> EXERCISE DIRECTIONS:
Can you reproduce the stretch from the line containing "Zoom out using the minus icon" through the end of the data in full, shifting every coordinate in the answers by 85?

[start of EXCERPTED RECORDS]

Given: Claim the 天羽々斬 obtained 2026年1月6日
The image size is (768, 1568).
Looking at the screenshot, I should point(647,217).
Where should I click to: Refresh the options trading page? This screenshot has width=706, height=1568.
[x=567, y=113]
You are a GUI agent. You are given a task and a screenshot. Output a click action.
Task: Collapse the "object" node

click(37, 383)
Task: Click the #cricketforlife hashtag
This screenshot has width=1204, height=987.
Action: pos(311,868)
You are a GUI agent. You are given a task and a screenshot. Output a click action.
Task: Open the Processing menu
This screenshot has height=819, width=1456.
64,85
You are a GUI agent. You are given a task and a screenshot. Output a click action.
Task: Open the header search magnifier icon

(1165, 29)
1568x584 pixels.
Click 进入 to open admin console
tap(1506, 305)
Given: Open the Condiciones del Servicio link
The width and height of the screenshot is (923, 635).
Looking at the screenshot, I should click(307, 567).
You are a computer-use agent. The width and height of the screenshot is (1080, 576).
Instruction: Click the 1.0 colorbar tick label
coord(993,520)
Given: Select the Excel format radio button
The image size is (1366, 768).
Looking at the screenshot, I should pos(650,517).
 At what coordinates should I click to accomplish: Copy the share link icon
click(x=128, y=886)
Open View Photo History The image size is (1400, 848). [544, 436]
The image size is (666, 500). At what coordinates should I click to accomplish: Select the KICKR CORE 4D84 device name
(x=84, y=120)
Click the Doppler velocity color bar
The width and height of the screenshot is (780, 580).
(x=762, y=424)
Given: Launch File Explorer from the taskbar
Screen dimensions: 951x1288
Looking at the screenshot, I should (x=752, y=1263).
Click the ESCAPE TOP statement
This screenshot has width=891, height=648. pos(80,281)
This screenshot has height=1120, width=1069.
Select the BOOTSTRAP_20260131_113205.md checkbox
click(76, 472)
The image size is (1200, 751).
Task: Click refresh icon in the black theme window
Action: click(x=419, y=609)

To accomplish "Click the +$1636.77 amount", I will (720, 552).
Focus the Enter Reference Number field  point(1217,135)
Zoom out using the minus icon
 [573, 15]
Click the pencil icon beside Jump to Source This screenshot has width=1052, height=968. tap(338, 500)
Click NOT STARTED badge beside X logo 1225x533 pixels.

[end of EXCERPTED RECORDS]

> EXPECTED OUTPUT:
Zoom out using the minus icon
 [658, 100]
Click the pencil icon beside Jump to Source This screenshot has width=1052, height=968. tap(423, 585)
Click NOT STARTED badge beside X logo 1225x533 pixels.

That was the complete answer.